Evaluation: The Part Nobody Talks About
Building a RAG pipeline is the first half of the problem. Knowing whether it works and continuing to know over time is the second half, and it receives far less attention than it deserves.
We evaluate RAG systems across three dimensions: retrieval quality, generation quality, and operational stability.
Retrieval Metrics
For every query, we measure:
- Precision@k: Of the top k retrieved chunks, how many are actually relevant? This tells us whether the retrieval pipeline is surfacing noise.
- Recall@k: Of all relevant chunks in the corpus, how many appear in the top k results? This tells us whether the pipeline is missing important context.
- Mean Reciprocal Rank (MRR): How high in the ranked list does the first relevant chunk appear? This matters because language models attend more strongly to context that appears earlier in the prompt.

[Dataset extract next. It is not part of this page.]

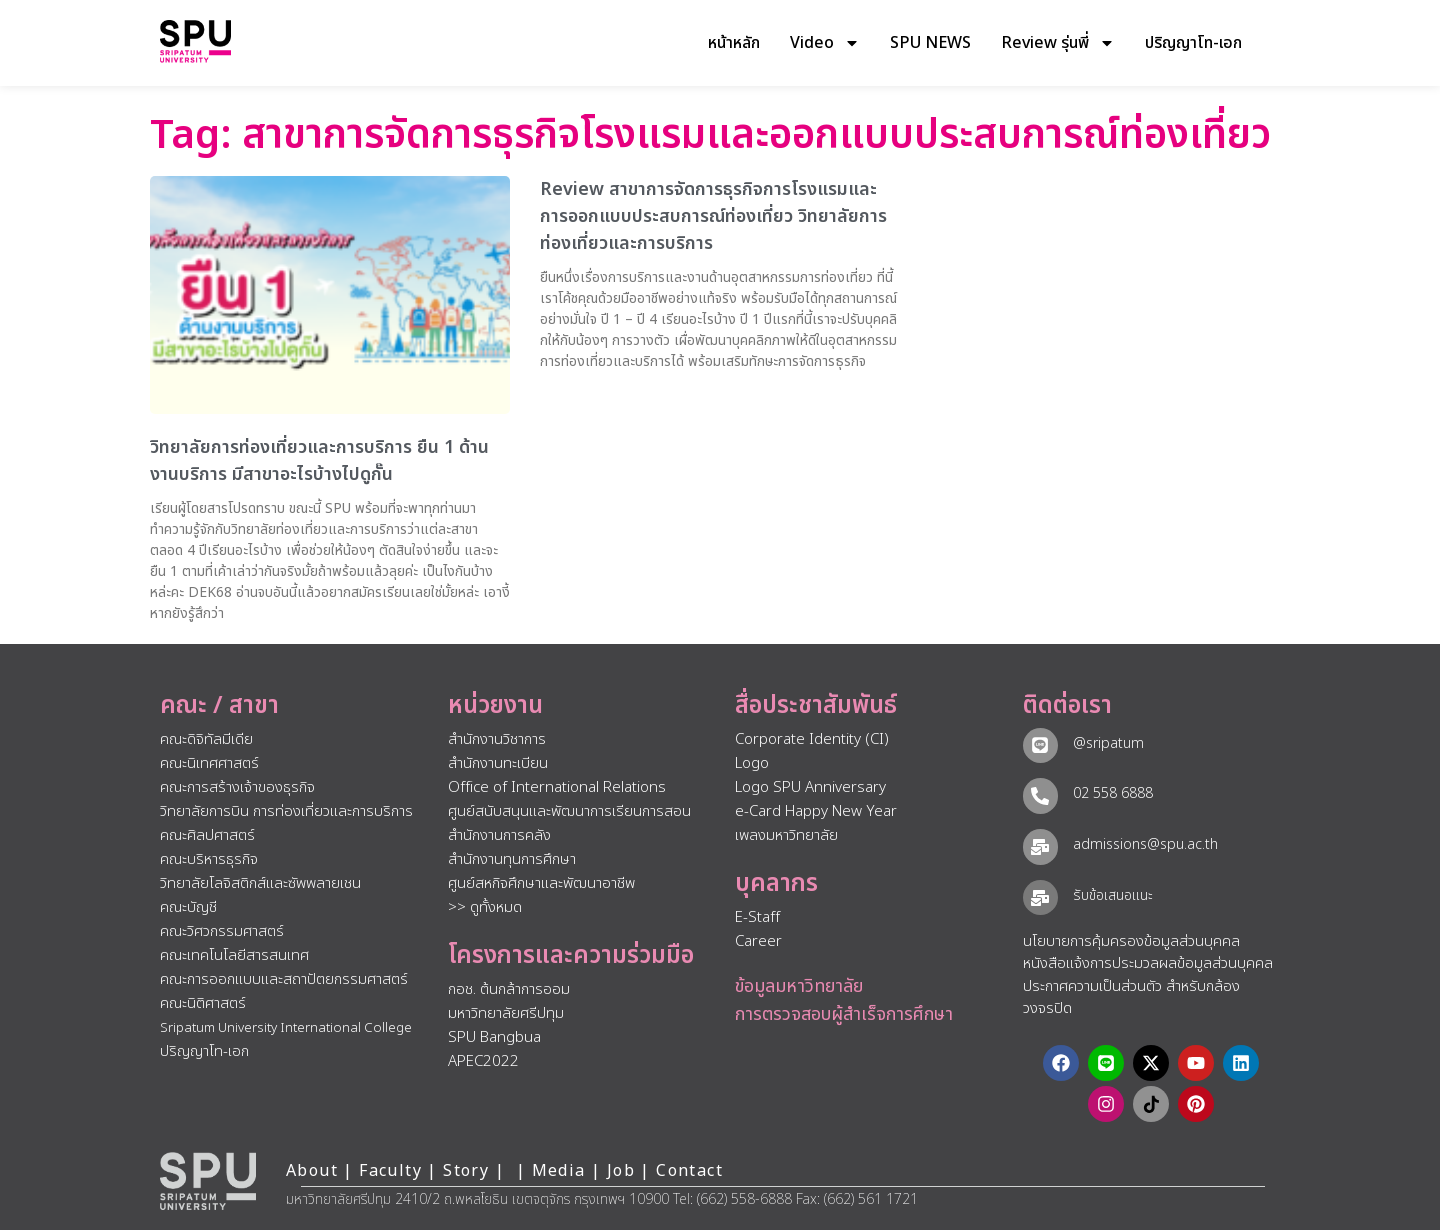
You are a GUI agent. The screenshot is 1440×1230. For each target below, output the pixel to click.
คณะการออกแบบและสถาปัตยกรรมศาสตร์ (284, 979)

These metrics require relevance judgments, which we generate through a combination of automated methods (using a separate LLM as a judge on a held-out evaluation set) and periodic human annotation.
Generation Metrics
Retrieval quality alone does not guarantee good answers. We evaluate the generation stage on three criteria:
- Faithfulness: Does the generated answer use only information present in the retrieved context? Hallucinated claims that sound plausible but do not appear in any retrieved chunk are the highest-risk failure mode.
- Relevance: Does the answer actually address the user’s question? A faithful answer that summarizes retrieved content but misses the point of the query is still a failure.
- Groundedness: Can every factual claim in the response be traced to a specific source chunk? This is the citation verification step, automated through claim decomposition and source matching.
Human-in-the-Loop Evaluation
In high-stakes domains pharmaceutical quality and fleet compliance, specifically automated metrics are necessary but not sufficient. We run periodic human evaluation cycles where domain experts review a random sample of production queries and rate the responses for accuracy, completeness, and safety.
For pharmaceutical quality, every response related to regulatory interpretation or deviation classification is flagged for expert review during an initial supervised deployment period. The system earns autonomy incrementally as error rates fall below defined thresholds.
Drift Detection
RAG quality is not static. Corpus updates, query distribution shifts, and embedding model behavior changes can all cause gradual degradation. We run automated monitoring that tracks retrieval and generation metrics on a rolling basis and triggers alerts when any metric drops below a defined threshold.
Common drift patterns we have observed include: new document types that the chunking pipeline handles poorly, seasonal shifts in query patterns (fleet compliance queries spike before DOT audit periods), and embedding quality degradation on newly added technical terminology.
Building for Production
RAG is not a solved problem. It is an engineering discipline one that requires the same rigor applied to any production data system. The difference between a demo and a production RAG pipeline is not the embedding model or the vector database. It is the investment in document processing, retrieval evaluation, hybrid search, and continuous monitoring.
Every domain we have worked across device management, fleet operations, pharmaceutical quality has reinforced the same lesson. The retrieval layer is the foundation. If retrieval is unreliable, no amount of prompt engineering or model selection will compensate. Build the retrieval pipeline first, instrument it thoroughly, evaluate it continuously, and treat it as the core engineering challenge that it is.
The organizations that will succeed with enterprise RAG are not those with the most sophisticated models. They are those that treat knowledge retrieval as a first-class engineering problem and invest accordingly.